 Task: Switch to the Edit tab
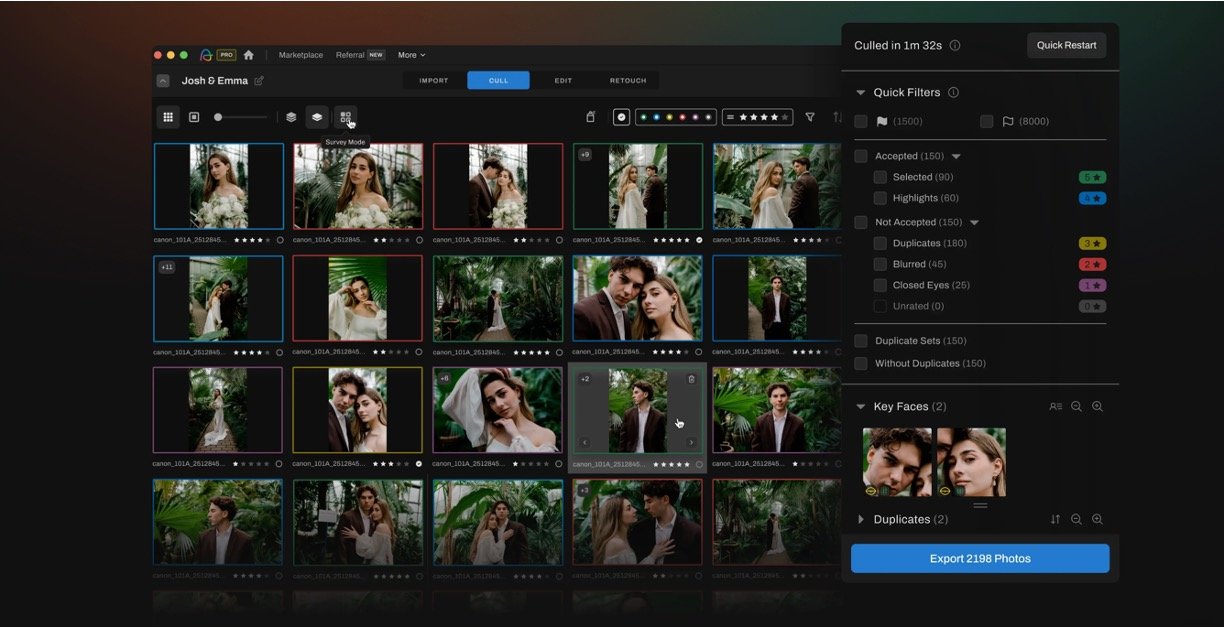point(563,81)
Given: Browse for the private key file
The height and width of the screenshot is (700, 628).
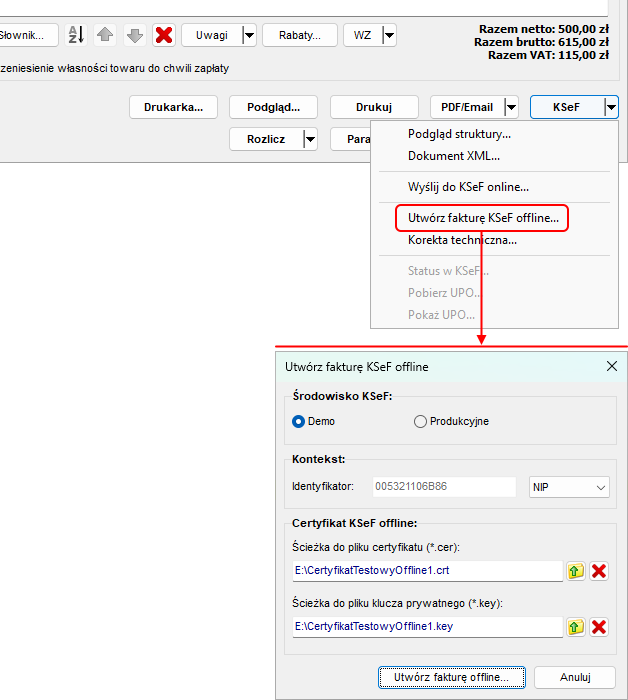Looking at the screenshot, I should tap(576, 627).
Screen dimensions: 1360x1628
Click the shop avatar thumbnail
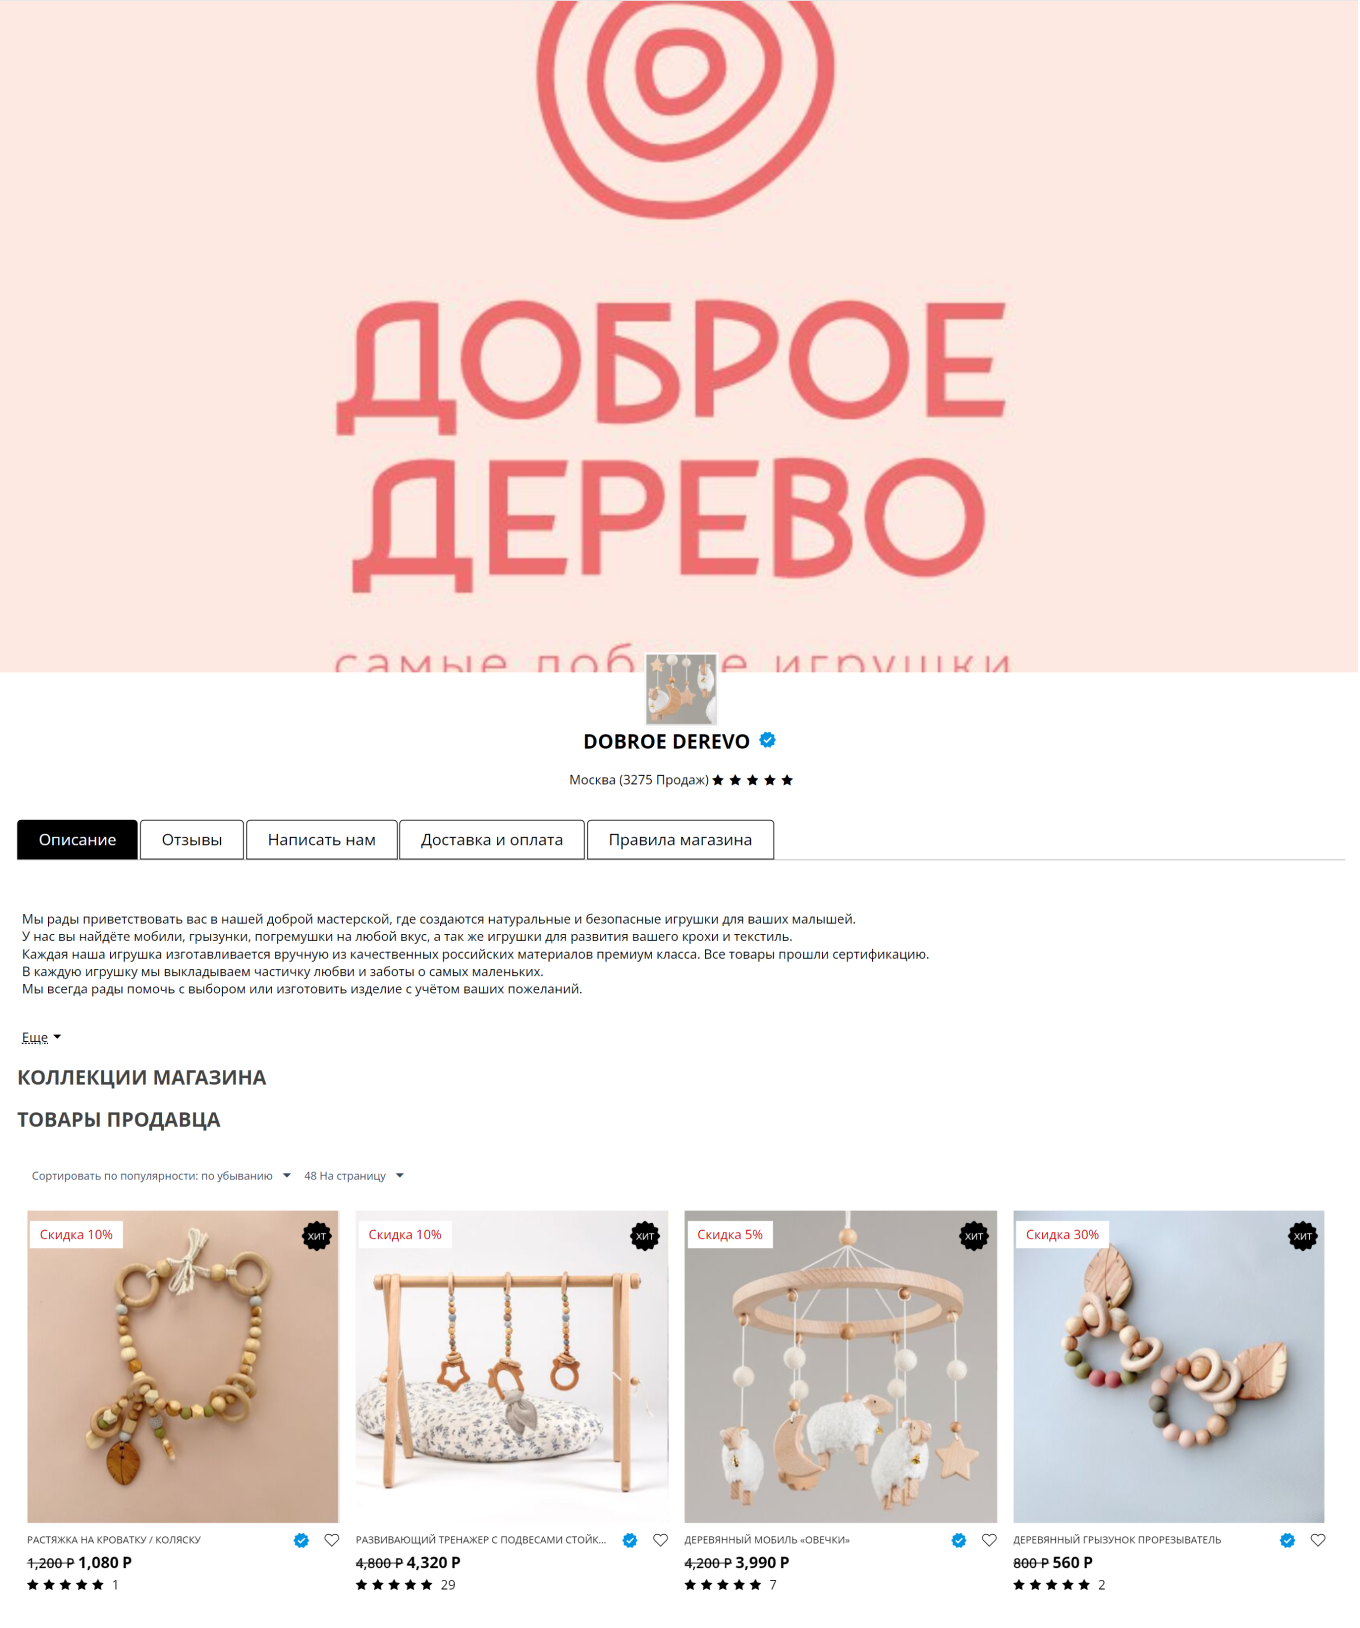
************
● Work to be completed
A faithful, complete copy of the entries is required, without the pictures.

● Answer box
 Task: Switch to the Edit tab
point(563,81)
Given: Browse for the private key file
The height and width of the screenshot is (700, 628).
Looking at the screenshot, I should tap(576, 627).
Screen dimensions: 1360x1628
Click the shop avatar thumbnail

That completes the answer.